Jake was getting numb. The three hastily swallowed brandies were vaporizing in his brain. He had almost forgotten what they’d been talking about before. No, he hadn’t. She’d made some kind of phony offer for Paco and Urraca, whom she needed and wanted like an extra tit. He didn’t buy her offer, but her behavior baffled him. What did she want? She was still giving him that look, as if she had expected to hear something from him; had been watching and probing until she saw she was drawing blanks.
He didn’t like to feel he was missing a point, but he knew he was. His only consolation was that she must be as puzzled as he was. She couldn’t know how far out of the game he really was at the moment. He was worth something to her. How? The interest women took in life was mainly confined to matters of love, hate, and money. Love and hate had nothing to do with the two of them. It had to be money. But that was just as farfetched: What, then?
She was standing with her head to one side, eyes narrowed thoughtfully. ‘Did you go to sleep?’ she asked softly.
He smiled slightly. ‘No. I was just thinking about you baking pies and running a home for Mexican orphans. I’ll get you a big checkered apron before I leave town. It’s going to give me a lot of peace of mind, knowing you’ll be here taking care of Rosie’s kids — while I’m down in El Paso spending money.’
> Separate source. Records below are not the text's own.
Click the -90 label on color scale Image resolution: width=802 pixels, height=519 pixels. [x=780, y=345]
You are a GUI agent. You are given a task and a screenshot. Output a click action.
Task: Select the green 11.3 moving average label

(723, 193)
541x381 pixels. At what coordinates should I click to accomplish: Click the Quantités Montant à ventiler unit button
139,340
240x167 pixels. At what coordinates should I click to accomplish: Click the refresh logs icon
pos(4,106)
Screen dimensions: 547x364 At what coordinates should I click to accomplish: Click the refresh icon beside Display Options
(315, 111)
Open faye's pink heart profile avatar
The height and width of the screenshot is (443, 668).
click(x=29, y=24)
It was a crude shot in the dark, but it was right on target. He saw two little spider gleams of greed light up her eyes. He smiled at them warmly as he returned her decanter and glass.
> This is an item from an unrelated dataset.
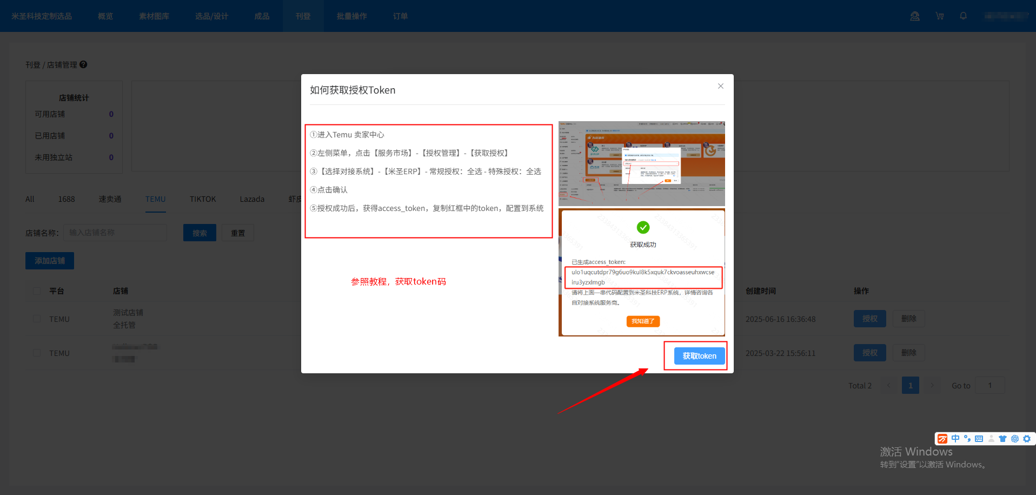Open the shopping cart icon
The height and width of the screenshot is (495, 1036).
click(x=940, y=16)
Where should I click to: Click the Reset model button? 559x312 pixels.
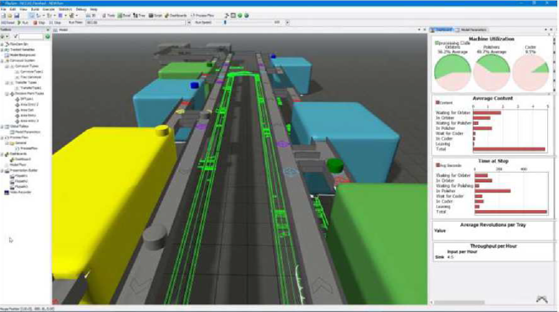coord(8,23)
‘Thank you for the hospitality, sweetheart. And for the education. It’s time I made another patrol.’
It was Delia’s turn to be left behind, he was happy to see. He let himself out into the hall and started for the kitchen door. She came trotting after him.
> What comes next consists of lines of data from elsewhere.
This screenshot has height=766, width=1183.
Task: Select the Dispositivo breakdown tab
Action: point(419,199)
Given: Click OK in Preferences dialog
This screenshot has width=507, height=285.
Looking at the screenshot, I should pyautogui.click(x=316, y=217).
‘Wait a minute, Jake—’ She stopped. In the kitchen George Ramey was getting himself a dipper of water from the pump. He didn’t act like somebody who was trying to evade Jake. But Delia looked unhappy to see him there anyway.
‘Ramey, what are you doing away from the game?’
‘I just stepped outside for a minute.’
‘What for?’ she demanded in a haughty voice.
Ramey looked from her to Jake and back, then grinned. ‘Why, ma’am, I had to take a leak.’
Jake busied himself with fixing the doorknob.
‘Well, that’s all right, George, but you better get back to work now.’
‘Yes, ma’am.’ Ramey moved away at his leisure. By the time he was gone Jake had the knob fixed and the door open. Delia put a restraining hand on his arm.
‘Listen, Jake. We keep getting interrupted. About those kids—’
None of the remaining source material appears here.